Work instruction>
Beginning with the line that contains "Image resolution: width=800", transcribe the rest of the listing below exactly, including its last line, and exclude any pictures.
###
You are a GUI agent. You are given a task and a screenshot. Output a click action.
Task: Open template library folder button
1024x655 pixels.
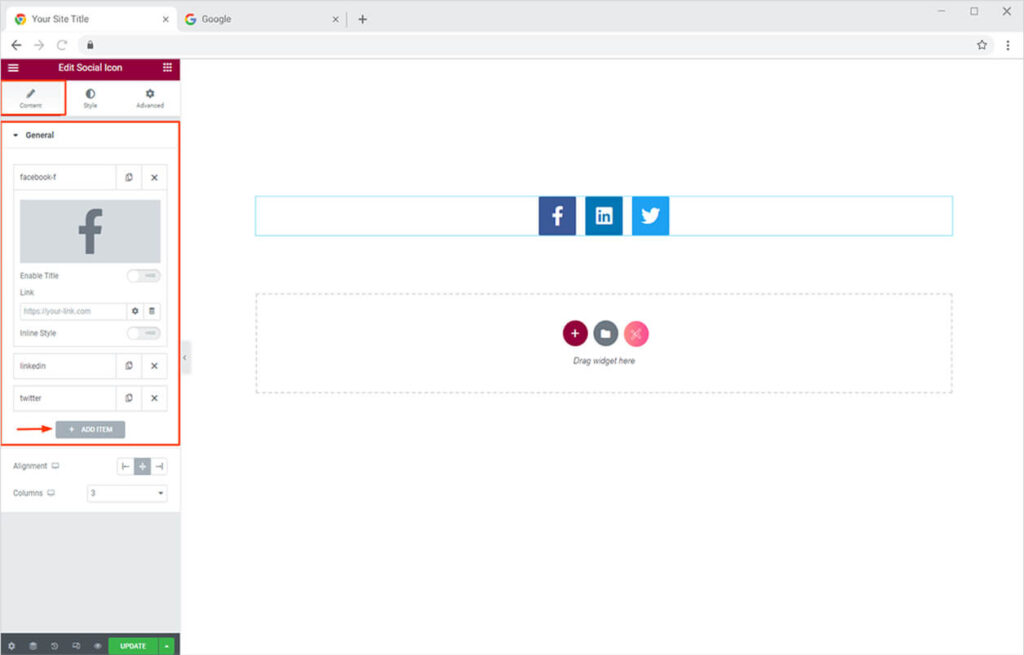coord(605,333)
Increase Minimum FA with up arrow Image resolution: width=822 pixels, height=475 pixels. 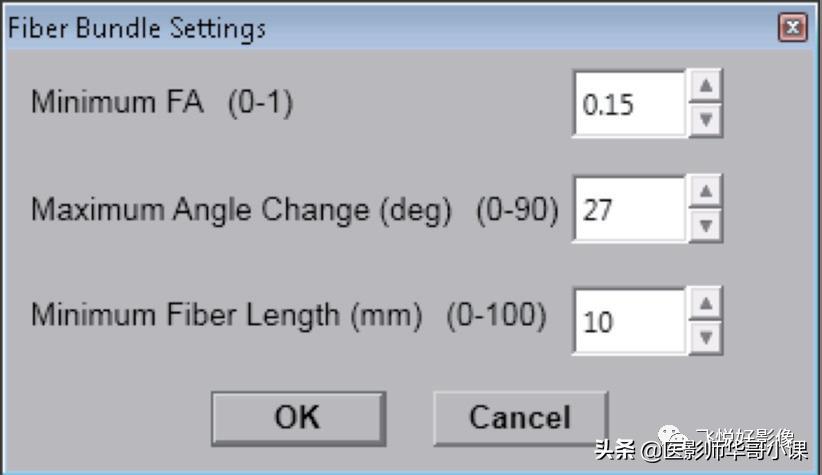click(x=706, y=87)
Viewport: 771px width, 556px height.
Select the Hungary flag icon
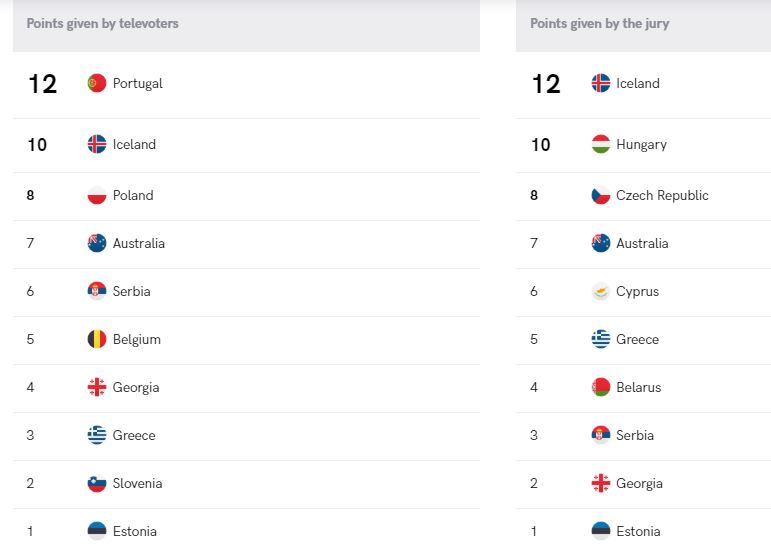[600, 144]
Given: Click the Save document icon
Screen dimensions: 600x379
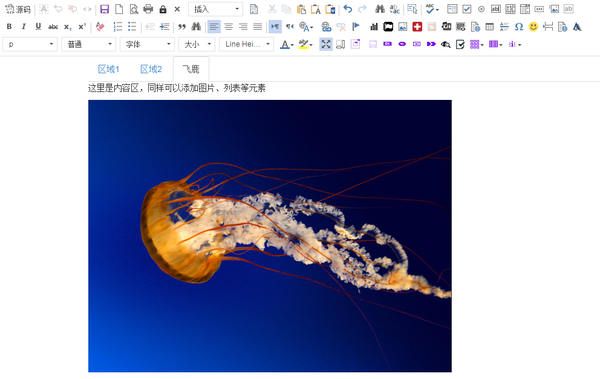Looking at the screenshot, I should [x=104, y=9].

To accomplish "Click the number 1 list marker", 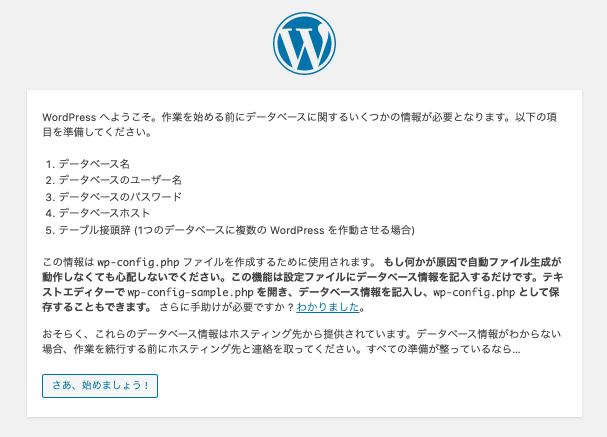I will pos(48,162).
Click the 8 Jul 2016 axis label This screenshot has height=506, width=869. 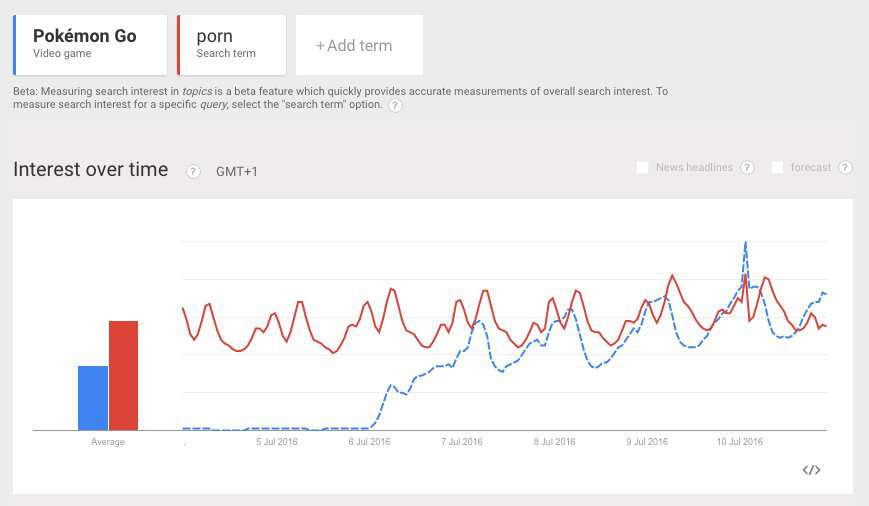pyautogui.click(x=554, y=441)
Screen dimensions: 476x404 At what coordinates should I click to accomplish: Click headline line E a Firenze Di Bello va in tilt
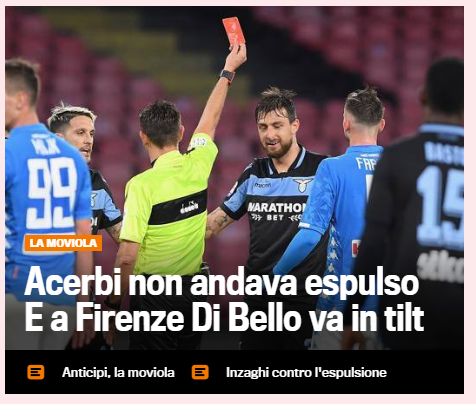pyautogui.click(x=224, y=317)
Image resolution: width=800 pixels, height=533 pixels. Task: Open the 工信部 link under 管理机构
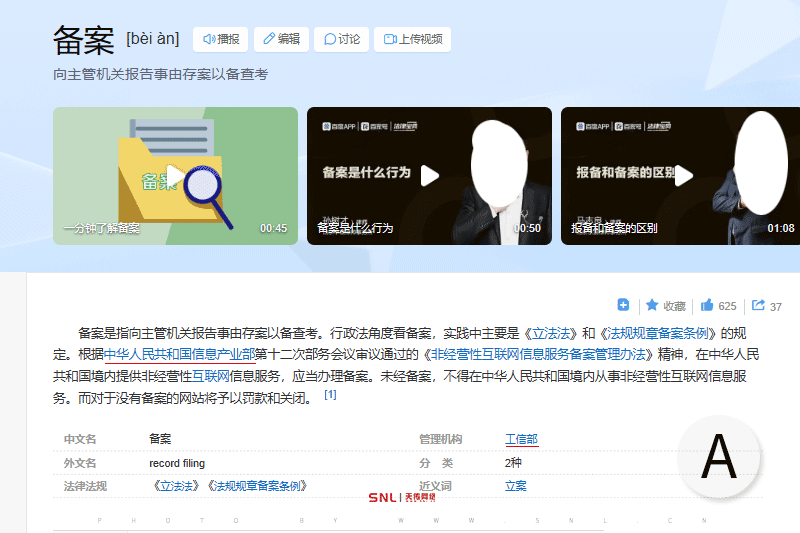point(521,439)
###
Answer box>
Image resolution: width=800 pixels, height=533 pixels. Task: Open the 工信部 link under 管理机构
point(521,439)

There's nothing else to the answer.